CONSULTING AGREEMENT
THIS CONSULTING AGREEMENT (the "Agreement") is made as of the 28th day
of May, 1999, by and between The Majestic Companies, Ltd., a Delaware
corporation (the "Company"), and Venture Consultants, LLC, a Maryland limited
liability company (the "Consultant").
RECITALS
A. The Company wishes to obtain the services of Consultant as a
consultant to the Company and Consultant desires to render such services to the
Company, all upon the terms and conditions set forth in this Agreement;
B. In order to retain the Consultant, the Company and the Consultant
wish to execute and enter into this Agreement;
NOW THEREFORE, in consideration of mutual covenants herein contained,
and for other good and valuable consideration, the receipt and sufficiency of
which is hereby acknowledged, the parties hereby agree as follows:
1. Engagement of Consultant.
The Company hereby engages the Consultant as a consultant and advisor
with respect to the matters specified in Section 3 hereof under the terms and
conditions set forth in this Agreement. The Consultant hereby accepts such
engagement as a consultant to the Company upon the terms and conditions set
forth in this Agreement
2. Term.
Unless sooner terminated or extended as provided for in this Agreement,
the term of engagement of the Consultant by the Company under this Agreement
shall be for an initial term of one (1) year. Thereafter, the engagement of the
Consultant under this Agreement shall renew automatically from year to year.

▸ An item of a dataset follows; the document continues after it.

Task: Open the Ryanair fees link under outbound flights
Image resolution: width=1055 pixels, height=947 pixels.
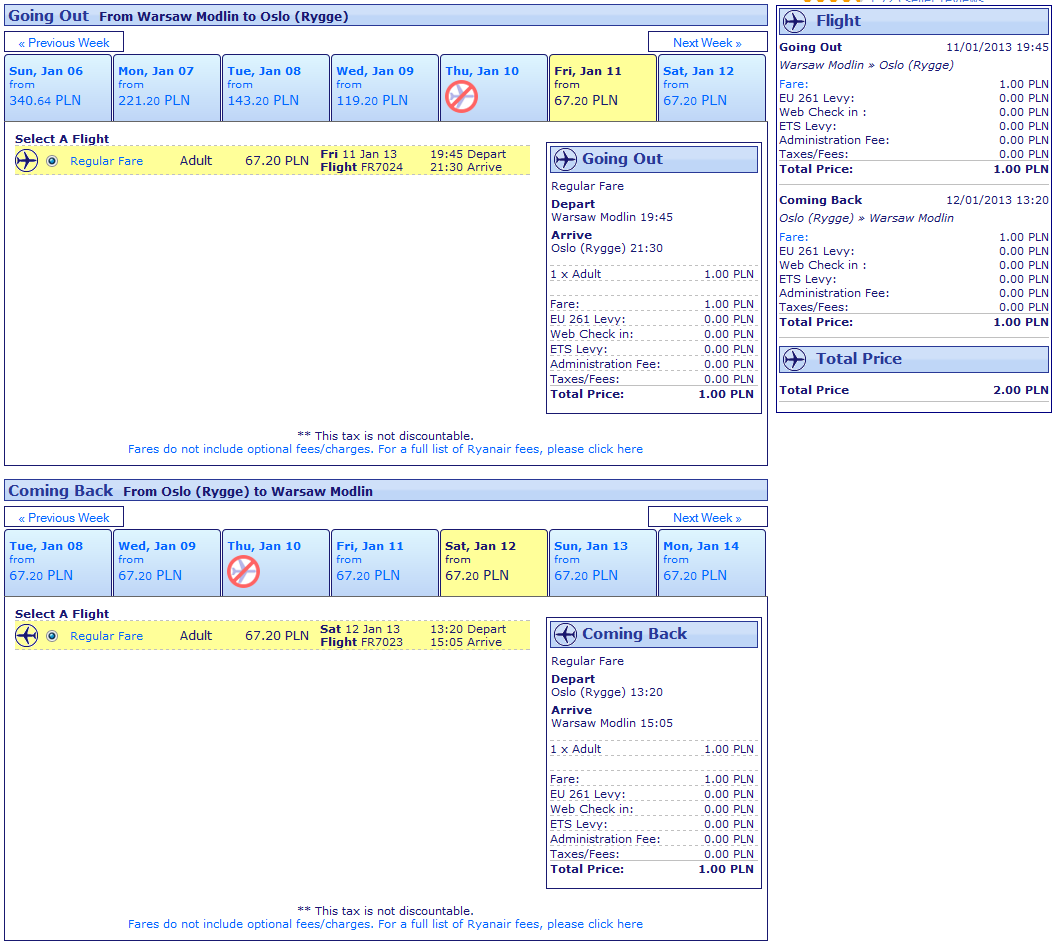Action: click(x=385, y=449)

However, either party may terminate such engagement at any time during the term
of this Agreement upon thirty (30) days or more prior written notice to the
other party.
3. Consulting Services.
3.1. The Consultant shall assist and advise the Company in its
marketing efforts and in the formation of strategic relationships, the
introduction of the Company to individual and institutional investors and the
implementation of a shareholder relationship plan During the term of the
consulting engagement under this Agreement, the Consultant shall use the best
efforts of the Consultant to further the operations of the Company and, in this
regard the Consultant shall be reasonably available, at such times and places as
reasonably requested by the
Company and agreed to by the Consultant to meet with, assist, advise and
otherwise work with and for the Company and its responsible personnel with
regard to: (i) advice on the proper and efficient conduct of the business of the
Company; (ii) future business activities of the Company as to which the
Consultant may have or acquire knowledge; (iii) the development of business
opportunities and (iv) any other matters which the parties may hereafter
reasonably agree upon. It is specifically understood that the Consultant has
complete discretion and control as to how the duties of the Consultant under
this Agreement shall be discharged. The Consultant shall be under the
supervision of and shall report to the President and Chief Executive Officer of
the Company.
3.2. During the term of this Agreement, the Consultant shall
serve the Company faithfully and to the best of the Consultant's ability, and
shall devote such time, attention, skill and efforts to the performance of the
duties required by or appropriate to the engagement of the Consultant as the
Consultant deems necessary or advisable.
3.3. The Company agrees that the Consultant's undertaking
herein shall be on a "best efforts" basis and the Company is satisfied, after
completing its due diligence, that the Consultant has the experience and ability
to perform the services to be performed under this Agreement. However, the
Company acknowledges that the Consultant does not guarantee that the
Consultant's efforts will have any impact on the Company's business or that any
financial improvement will result from the Consultant's efforts.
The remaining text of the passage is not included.